At the Annual General Meeting on 14 May 2022, the membership voted on and passed with a significant majority two special resolutions. These were:
- THAT the registered (that is, the formal, official) name of the Company be changed to The Basingstoke Canal Society
- THAT with effect from the conclusion of the meeting the [new] Articles of Association …. be adopted as the Articles of Association of the Company…...
But don’t we call the Society that anyway? This is why the Society directors presented these resolutions to the membership.
What’s In A Name?
When the Canal Society first formed in late 1966, it was like a members’ club, though it was organised by a committee. It was planned to call the group, unsurprisingly, the Basingstoke Canal Society, but this drew criticism from the organisation that then owned and managed the Canal, the New Basingstoke Canal Company (the Canal wasn’t yet in Counties ownership). This was because they said it sounded too similar to their name and would cause confusion.

» Recorded data
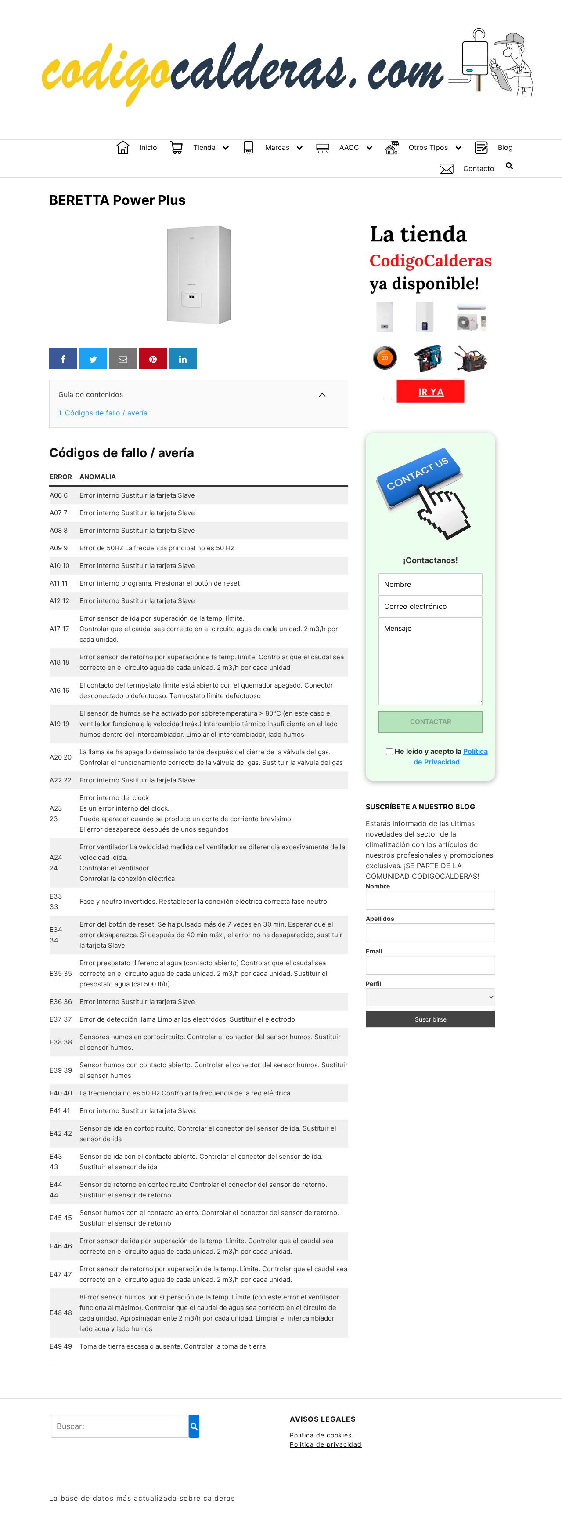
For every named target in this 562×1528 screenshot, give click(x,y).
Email (374, 951)
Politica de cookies (321, 1435)
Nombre (378, 886)
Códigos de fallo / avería (103, 412)
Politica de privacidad (326, 1444)
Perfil (374, 983)
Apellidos (380, 918)
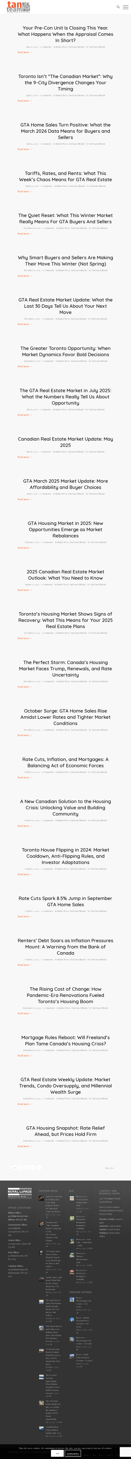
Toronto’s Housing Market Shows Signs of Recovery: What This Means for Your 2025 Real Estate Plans (65, 620)
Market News (61, 47)
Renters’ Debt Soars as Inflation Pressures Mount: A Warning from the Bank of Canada (65, 946)
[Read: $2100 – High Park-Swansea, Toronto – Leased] (72, 1356)
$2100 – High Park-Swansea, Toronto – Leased (84, 1357)
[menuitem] (116, 7)
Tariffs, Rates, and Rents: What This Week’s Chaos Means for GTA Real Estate (65, 176)
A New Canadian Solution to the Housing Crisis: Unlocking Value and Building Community (65, 807)
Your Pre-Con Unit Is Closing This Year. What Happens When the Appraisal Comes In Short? (65, 34)
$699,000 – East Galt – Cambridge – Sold (84, 1242)
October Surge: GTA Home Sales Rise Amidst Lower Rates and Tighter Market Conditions (65, 717)
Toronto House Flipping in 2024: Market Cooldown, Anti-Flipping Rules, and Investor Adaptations (65, 856)
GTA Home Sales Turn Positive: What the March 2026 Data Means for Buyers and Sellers (65, 131)
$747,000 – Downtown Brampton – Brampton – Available (81, 1222)
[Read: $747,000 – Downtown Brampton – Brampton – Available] (72, 1218)
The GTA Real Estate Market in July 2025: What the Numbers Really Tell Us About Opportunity (65, 396)
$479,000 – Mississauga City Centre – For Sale (84, 1340)
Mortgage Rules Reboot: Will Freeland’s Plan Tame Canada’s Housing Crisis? (65, 1040)
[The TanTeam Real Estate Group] (18, 7)
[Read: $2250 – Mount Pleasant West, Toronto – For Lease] (72, 1319)
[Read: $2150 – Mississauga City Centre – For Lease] (72, 1299)
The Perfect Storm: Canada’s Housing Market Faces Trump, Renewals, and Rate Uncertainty (65, 668)
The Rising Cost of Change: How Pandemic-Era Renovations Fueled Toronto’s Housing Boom (65, 995)
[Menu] (124, 7)
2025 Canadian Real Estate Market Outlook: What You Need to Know (65, 575)
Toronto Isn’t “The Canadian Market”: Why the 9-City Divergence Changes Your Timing (65, 82)
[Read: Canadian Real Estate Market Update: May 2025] (41, 1429)
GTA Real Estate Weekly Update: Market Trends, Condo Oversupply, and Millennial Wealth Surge (65, 1085)
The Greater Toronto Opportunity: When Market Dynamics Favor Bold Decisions (65, 351)
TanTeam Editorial (76, 47)
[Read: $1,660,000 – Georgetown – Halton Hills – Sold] (72, 1198)
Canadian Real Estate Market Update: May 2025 (65, 442)
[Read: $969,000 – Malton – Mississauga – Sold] (72, 1255)
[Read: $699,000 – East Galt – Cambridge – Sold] (72, 1241)
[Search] (116, 7)
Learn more (73, 1453)
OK (57, 1453)
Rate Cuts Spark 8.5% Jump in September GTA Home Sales (65, 901)
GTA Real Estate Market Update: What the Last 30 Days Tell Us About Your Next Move (66, 306)
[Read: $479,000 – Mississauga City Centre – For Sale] (72, 1339)
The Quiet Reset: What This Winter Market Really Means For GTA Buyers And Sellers (65, 218)
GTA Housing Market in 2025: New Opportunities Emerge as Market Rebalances (65, 529)
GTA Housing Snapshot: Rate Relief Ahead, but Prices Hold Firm (65, 1131)
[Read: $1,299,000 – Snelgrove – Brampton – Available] (72, 1272)
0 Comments (45, 47)
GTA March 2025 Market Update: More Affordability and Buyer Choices (65, 484)
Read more (23, 52)
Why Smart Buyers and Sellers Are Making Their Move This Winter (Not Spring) (65, 260)
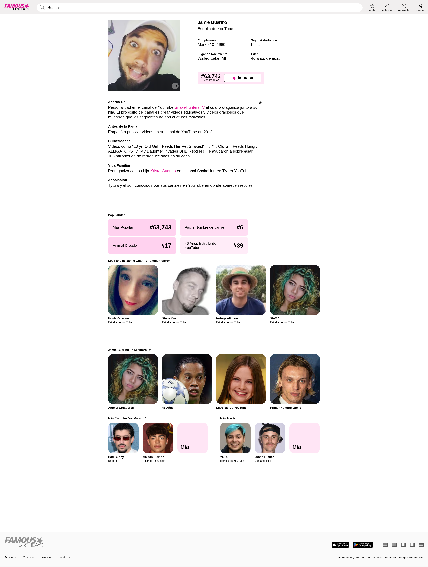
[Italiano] (412, 545)
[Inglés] (385, 545)
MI (224, 58)
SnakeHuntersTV (190, 107)
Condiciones (65, 557)
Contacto (28, 557)
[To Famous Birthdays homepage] (17, 7)
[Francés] (403, 545)
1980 (221, 44)
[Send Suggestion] (260, 103)
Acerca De (10, 557)
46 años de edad (266, 58)
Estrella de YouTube (215, 28)
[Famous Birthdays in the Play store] (363, 545)
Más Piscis (227, 418)
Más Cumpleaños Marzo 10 (127, 418)
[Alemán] (421, 545)
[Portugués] (394, 545)
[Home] (108, 542)
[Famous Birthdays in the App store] (340, 545)
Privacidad (46, 557)
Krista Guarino (163, 171)
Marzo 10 (206, 44)
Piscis (256, 44)
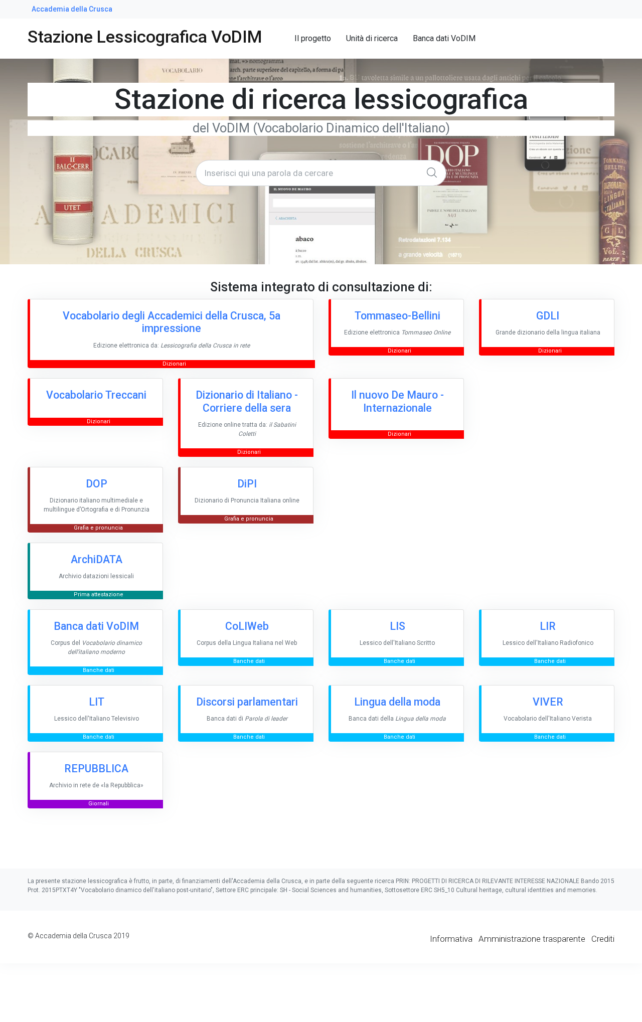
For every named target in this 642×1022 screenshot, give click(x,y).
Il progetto (312, 38)
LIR (548, 626)
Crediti (602, 939)
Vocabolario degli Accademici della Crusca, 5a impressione (171, 322)
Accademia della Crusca (72, 9)
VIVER (548, 702)
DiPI (247, 483)
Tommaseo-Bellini (397, 315)
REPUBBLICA (96, 768)
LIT (96, 702)
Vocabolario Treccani (96, 395)
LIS (397, 626)
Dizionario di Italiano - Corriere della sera (247, 401)
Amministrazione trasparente (531, 939)
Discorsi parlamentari (247, 702)
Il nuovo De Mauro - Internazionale (397, 401)
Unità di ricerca (372, 38)
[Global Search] (434, 173)
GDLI (547, 315)
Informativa (451, 939)
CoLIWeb (247, 626)
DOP (96, 483)
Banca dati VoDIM (444, 38)
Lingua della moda (397, 702)
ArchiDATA (96, 559)
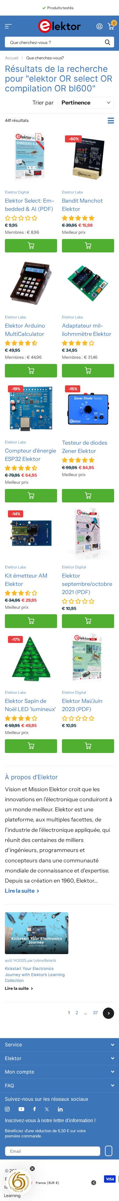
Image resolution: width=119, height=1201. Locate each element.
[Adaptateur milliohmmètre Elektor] (88, 283)
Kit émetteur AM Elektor (26, 579)
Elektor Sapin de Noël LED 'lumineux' (30, 705)
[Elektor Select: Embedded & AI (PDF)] (31, 158)
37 (95, 1013)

» Stated problem A
Shorten the paragraph in the Canal Society extract that begins "When the Canal Society first formed" into a brief bulleted list, keeping its main facts.
» Stated problem B
In the Canal Society extract, which groups or bodies of people does the text say voted, presented resolutions, organised the Society, or objected to a name? Name each one along with what it did.
» Stated problem C
Write a continuation of the Canal Society extract, picking up after its final sentence.
The items on this page play no part in what comes next.

» Right answer A
- The Canal Society formed in late 1966 and was like a members' club, organised by a committee.
- It was planned to call it the Basingstoke Canal Society.
- The New Basingstoke Canal Company, which then owned and managed the Canal, objected to the name.
- The Company said the name sounded too similar to its own and would cause confusion.

» Right answer B
- The membership: voted on and passed the two special resolutions.
- The Society directors: presented the resolutions to the membership.
- A committee: organised the group when it first formed.
- The New Basingstoke Canal Company: criticised the planned name.

» Right answer C
Relations between the Society and the Company were not good at the time – the Company objected to the Society’s stated aim of restoring the Canal to prevent further deterioration, because they had other plans, namely to fill it in and use it for residential development! This prompted the early activism from the Society that was in favour of conserving the Canal for future generations – the rest being, as they say, history.
So, the group instead called itself the Surrey and Hampshire Canal Society (SHCS), and this was the name registered with Companies House when the Society became a limited company in 1977. However, it wasn’t the preferred name; it implied that the Society’s activities were based around all canals in Hampshire and Surrey, which wasn’t really the case. Nevertheless, it stuck for over 50 years.
When the Society rebranded itself in 2013, the Committee decided to designate the “working name” of the Society The Basingstoke Canal Society (note the “The” is part of the name), which has become the most familiar to the general public, and which you see in the logo above and on other materials. From then on, SHCS was used only in official documents.
Early in 2022, the directors decided it was now time to change the formal name of the Society from the Surrey and Hampshire Canal Society to what we have been calling it for many years, and which is seen will carry the Society through the next 50 years. For this reason, the Committee put the first of the two resolutions to the membership.
Following members approval, the new name registration process has now been completed and the Society’s updated entries can be viewed on the Companies House and Charity Commission websites.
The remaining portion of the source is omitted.